El Artículo 376º de la Constitución Política Colombiana establece que: “Mediante ley aprobada por mayoría de los miembros de una y otra Cámara, el Congreso podrá disponer que el pueblo en votación popular decida si convoca una Asamblea Constituyente con la competencia, el período y la composición que la misma ley determine. Se entenderá que el pueblo convoca la Asamblea, si así lo aprueba, cuando menos, una tercera parte de los integrantes del censo electoral. La Asamblea deberá ser elegida por el voto directo de los ciudadanos, en acto electoral que no podrá coincidir con otro. A partir de la elección quedará en suspenso la facultad ordinaria del Congreso para reformar la Constitución durante el término señalado para que la Asamblea cumpla sus funciones. La Asamblea adoptará su propio reglamento.”.
En ese orden normativo, si se tiene en cuenta que el Censo Electoral para las elecciones presidenciales de 2014 fue de 32.975.158, se requiere para que se convoque a una Asamblea Nacional Constituyente en Colombia en este momento, de que por lo menos deben votarla afirmativamente 10.991.719 ciudadanos, de lo contrario no prosperaría.
Para Federico Lara Peinado, historiador Español, la Asamblea Nacional Constituyente tiene su antecedente más importante en la Revolución Francesa. En julio de 1789 se encargó a una comisión de la Asamblea Constituyente la preparación de un borrador sobre los principios fundamentales en los que debía basarse la Constitución Francesa. Esa comisión, después de amplios debates en los que se cuestionó su oportunidad, decidió encabezar la Constitución con una declaración de derechos. La Declaración de los derechos del hombre y del ciudadano se terminó el 26 de agosto y con ella se puede decir que quedaron codificadas las ideas fundamentales de la filosofía política del siglo XVIII. La influencia en ese texto del ejemplo americano es reconocida por todos los tratadistas.
En Colombia el antecedente más importante fue la Asamblea Nacional Constituyente que dio origen a nuestra Carta Política de 1991. Tres aspectos centrales desde nuestro punto de vista definen una Asamblea Nacional Constituyente. 1.- Es una expresión soberana del pueblo. 2.- Puede ser limitada en cuanto al poder otorgado. Y, 3.- Es temporal.

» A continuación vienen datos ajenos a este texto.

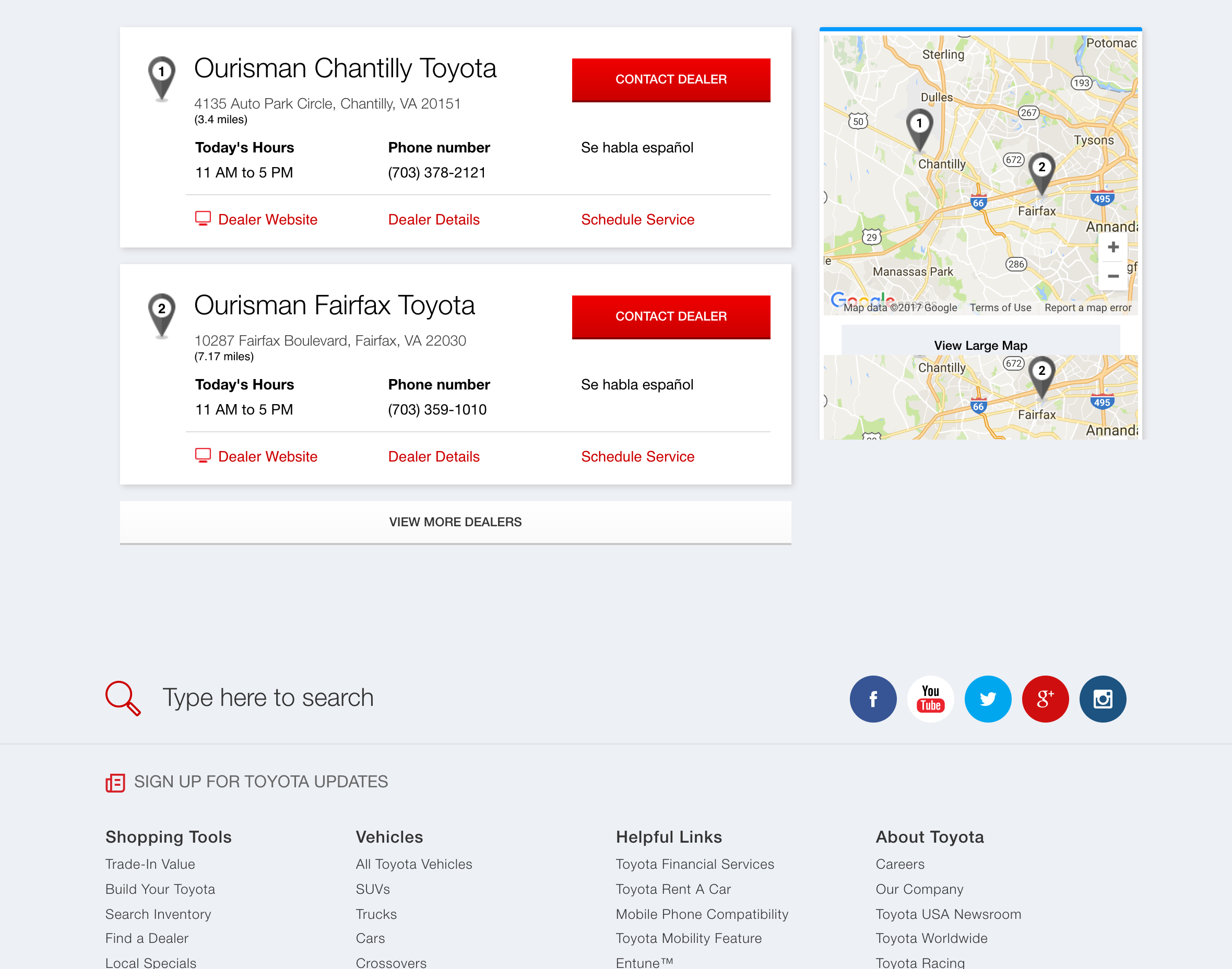Image resolution: width=1232 pixels, height=969 pixels.
Task: Open Toyota's Twitter profile
Action: (x=988, y=699)
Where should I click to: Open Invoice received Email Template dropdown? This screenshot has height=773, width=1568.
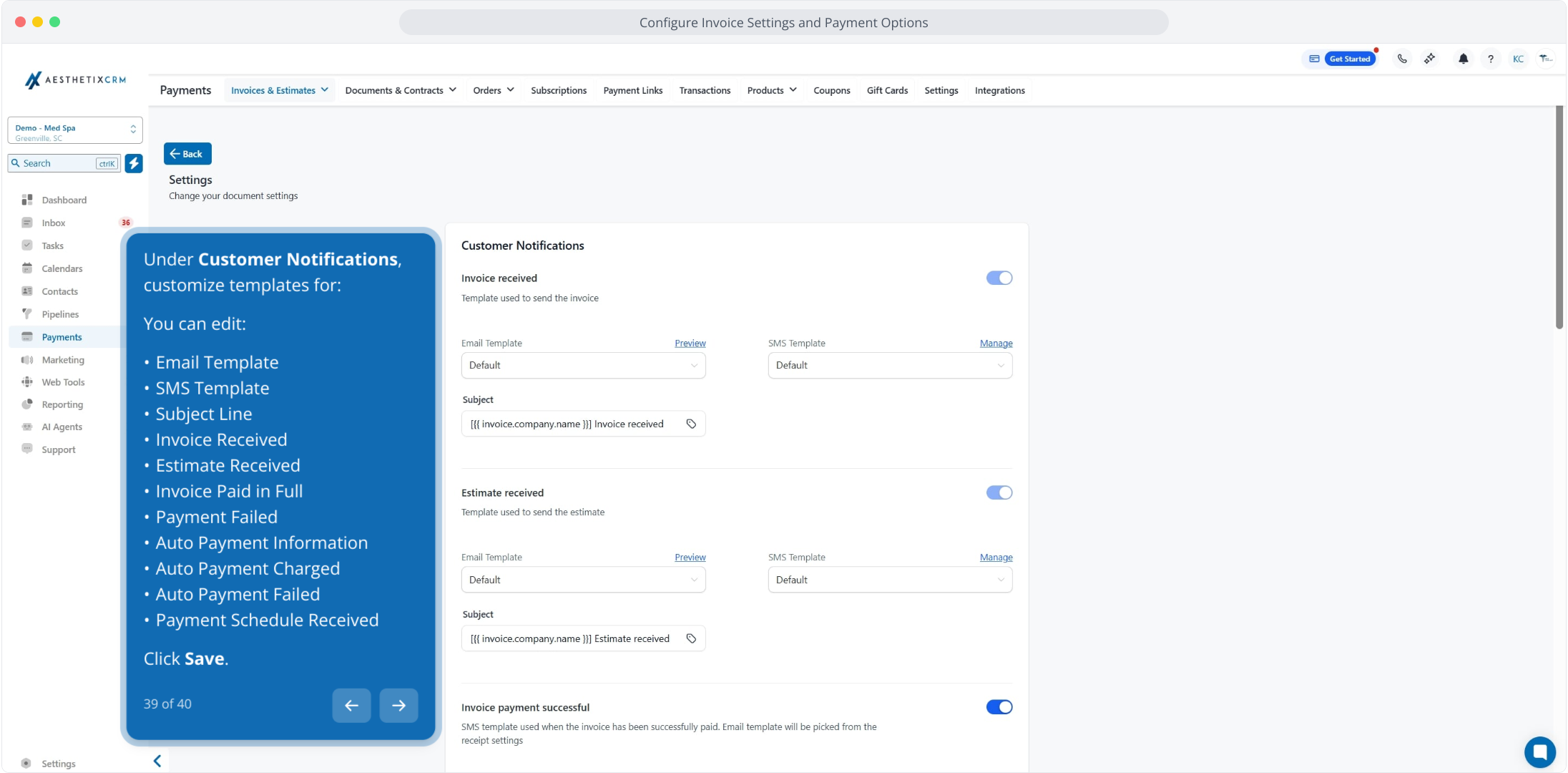point(583,365)
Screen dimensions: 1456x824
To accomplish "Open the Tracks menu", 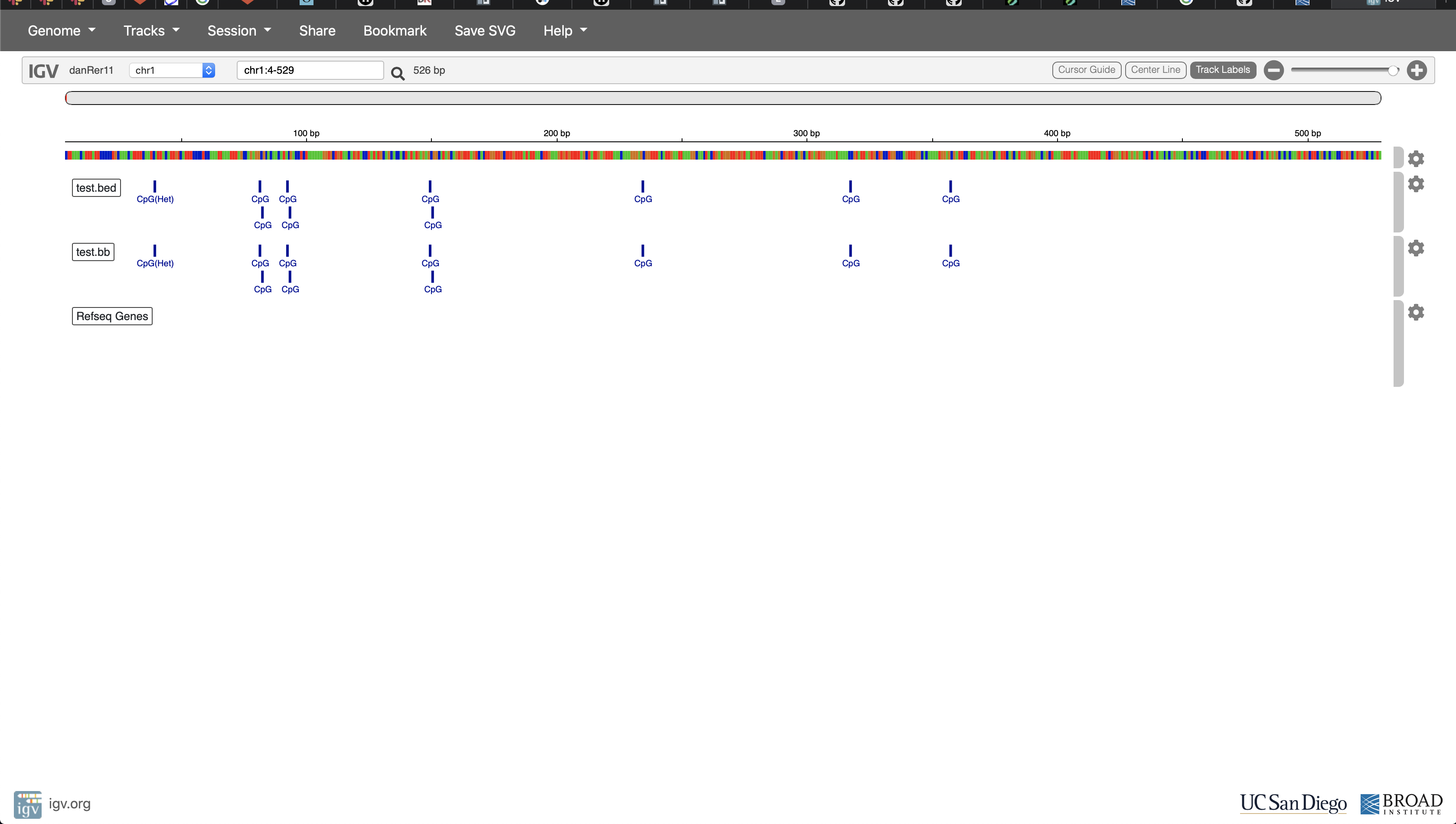I will tap(150, 30).
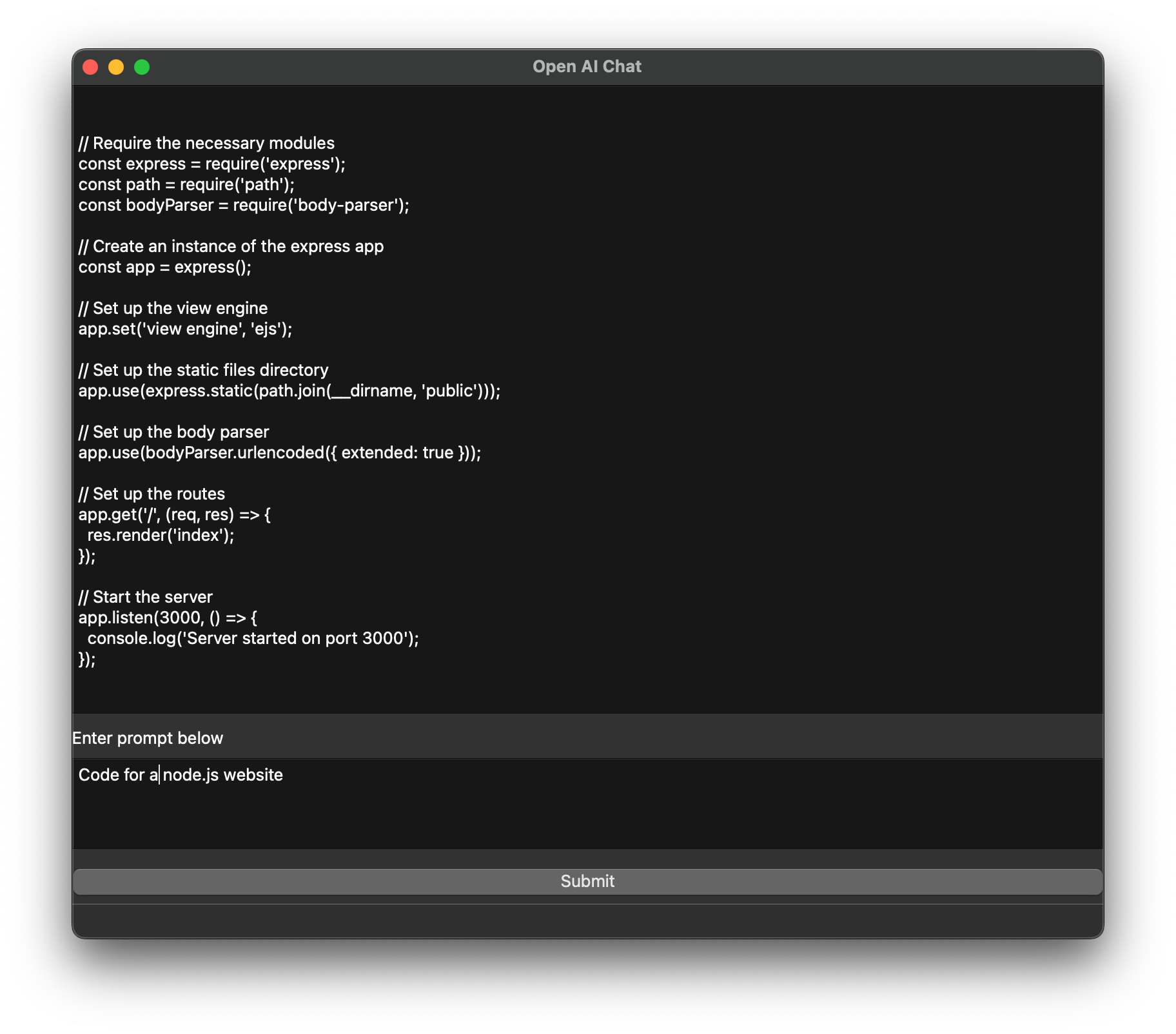
Task: Click the red close button
Action: pos(91,66)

Es expresión popular de la soberanía popular en tanto es el constituyente primario quien decide a través del voto si la convoca o no. No siempre es ilimitada en cuanto al poder de reforma como se cree comúnmente. El texto que convoca a una Asamblea Nacional Constituyente debe ser preciso, claro y delimitado, respecto del poder de la reforma constitucional cuando sea parcial. Pero también puede ser total si así lo confiere el pueblo. Por último la convocatoria a una Asamblea Nacional Constituyente debe ser temporal, señalándose con claridad el número de constituyentes y el tiempo en que se desarrollara la labor constituyente.